--- Start Given passage ---

And so a lot of merchants were like, Hey, this is not working. And they were not getting the responses they wanted in a timely manner. And so service is a very core value, uh, at our company alongside transparency. And so being able to provide that level of service right out the gate, we were not trying to say We want a thousand merchants on Shopify to use our solution.
At that time, it was really. How do we find the right i c p customer profile or persona and really do right by them to then learn and then grow? And that’s, I think the real, that’s, that’s how I think about B2B as really, really important is like you really understanding what the critical pain points are, build for that with the right wedge, and then scale out from there.
Andrew: You know, I was just talking to a listener of mine who’s got a really good subscription based business, and I gave him a few suggestions for alternative credit card processing companies, and he said, yes, but I have to be really careful. I can’t shift away because. This other merchant has got my numbers, you know, my credit card numbers, and my relationship goes through them.

--- End Given passage ---
--- Start Information shown ---

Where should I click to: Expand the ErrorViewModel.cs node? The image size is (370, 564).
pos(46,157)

--- End Information shown ---
--- Start Information shown ---

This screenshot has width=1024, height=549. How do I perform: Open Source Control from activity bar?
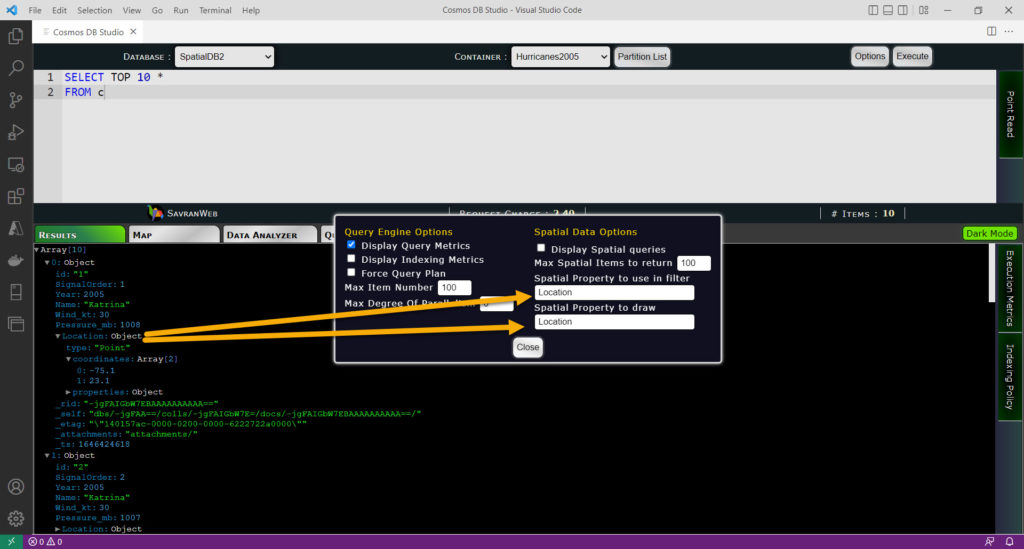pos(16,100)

--- End Information shown ---
--- Start Information shown ---

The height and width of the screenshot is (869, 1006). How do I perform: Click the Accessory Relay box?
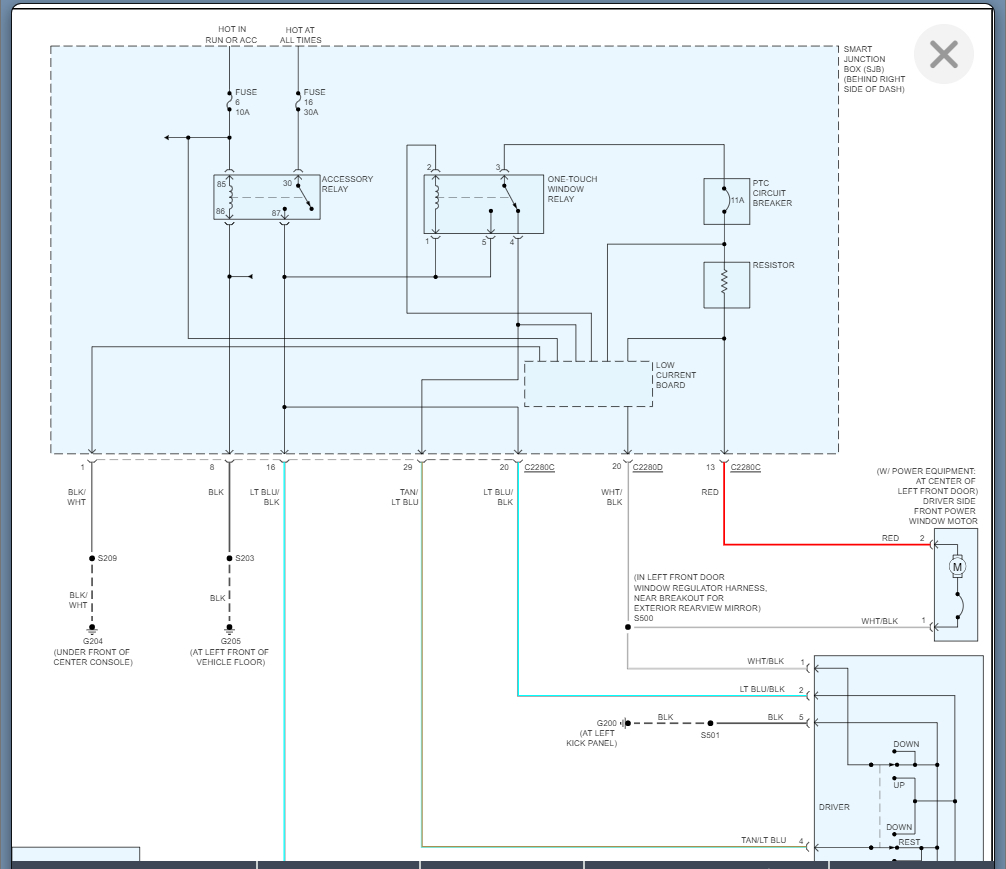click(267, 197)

--- End Information shown ---

- Task set
[A] In the rows, print the lines from the one with "The height and" up to and including the one with "click(267, 197)", keeping them word for word but without the pictures.
[B] Carry on the interview about merchants and payment processing from the point where it stops.

- The replies
[A]
The height and width of the screenshot is (869, 1006). How do I perform: Click the Accessory Relay box?
click(267, 197)

[B]
If I shift, it’s gonna be a real challenge for us. So we’ve gotta figure out how to make that transition. How much of an issue is that, that you could create something good, but these businesses still can’t move?
Dileepan: Yeah, so inertia is a big deal in subscriptions because we’re dealing with, you know, payment data, payment data, subscriber data, uh, and subscription data. So three kinds of data. We white glove all of our onboarding because I don’t ever want a merchant to not use our solution because of some fear founded or unfounded.
The migration process of customer data, right? We live in a world right now where customer data’s very important, and with some of the existing solutions, there were issues in re in relation to data, where it was being kept, how it was being kept, who could access it. And so we made security a very important
Andrew: But how can you do that? Aren’t the credit card numbers and the relationship going through someone like a stripe and if you switch away, they lose those relationships. So you have to find a way to balance what they had with what you’re building.
Dileepan: not to get Tech two technical, but general, we will never touch payment data or card data itself. That will always be with the payment provider, whether that be a Stripe or a Braintree, PayPal, or Shopify Payments. What we have is the token, which allows you to access that.
Andrew: So if they have a relationship, you keep that relationship, you just add software, and it’s a better software layer than what they already had. Got it. So that’s not an issue. So now you’re ready to go. How long does it take to get started?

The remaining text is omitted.